A close call for American Airlines Flight 300 at New York's John F. Kennedy International Airport now appears far worse than first reported. Sources tell CBS News the Airbus with 102 passengers and eight crew on board "nearly crashed" last week when the wing scraped the ground and hit a sign and light pole during takeoff.
"We were banking, uncontrolled bank 45 degrees to the left," a pilot could be heard saying on the air traffic control audio of the incident.
"Turbulence from another aircraft?"
"I don't think so. There's a good cross wind but we had an uncommanded roll to the left as we rotated," he responded.
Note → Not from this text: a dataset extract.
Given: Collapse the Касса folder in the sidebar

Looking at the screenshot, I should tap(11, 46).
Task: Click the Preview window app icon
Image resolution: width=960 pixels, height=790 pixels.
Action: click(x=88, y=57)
One source briefed on the incident told CBS News: "That was as close as anybody would ever want to come to crashing." According to people familiar with the ongoing investigation, preliminary indicators are that there was a "loss of control" on takeoff, reports CBS News correspondent Kris Van Cleave.
The Airbus A321 took off around 8:40 p.m. on April 10, bound for Los Angeles. But just as the plane was beginning to lift off, it rolled to the left, causing the wing tip to scrape the ground. The wing then hit a runway sign and a light pole before pilots managed to regain control and continued the takeoff. The force of the impact bent the wing.
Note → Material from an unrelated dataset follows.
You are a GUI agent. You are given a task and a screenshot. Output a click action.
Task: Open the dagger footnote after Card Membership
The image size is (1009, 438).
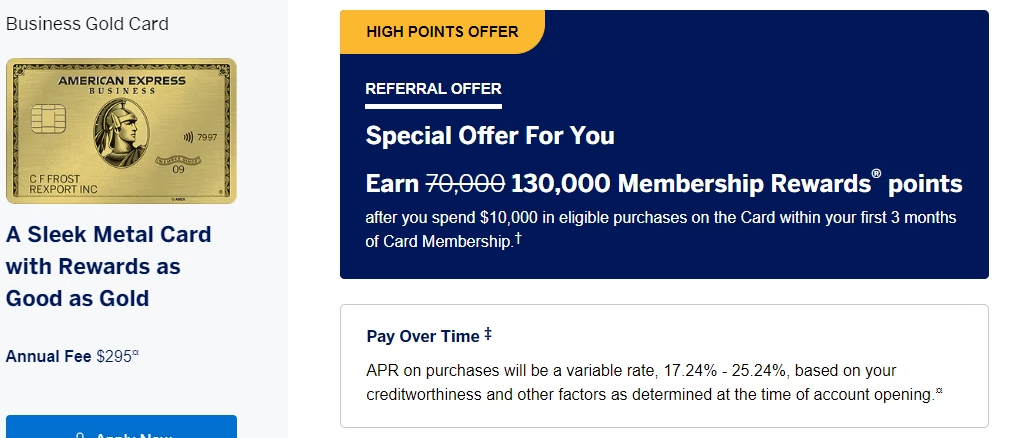[x=518, y=239]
The flight returned to JFK 28 minutes later with no injuries reported. American Airlines tells CBS News, the airline "is investigating this incident in coordination with federal authorities."
The FAA is investigating and have not determined why the plane banked sharply at a critical moment of takeoff. The NTSB has requested data from the incident. After this report, the NTSB also announced a formal investigation, saying in the statement: "The FAA, American Airlines, and the Allied Pilots Association will be parties to the NTSB's investigation, and the BEA of France has designated an Accredited Representative as the state of design and manufacture of the airplane with Airbus as their technical advisor."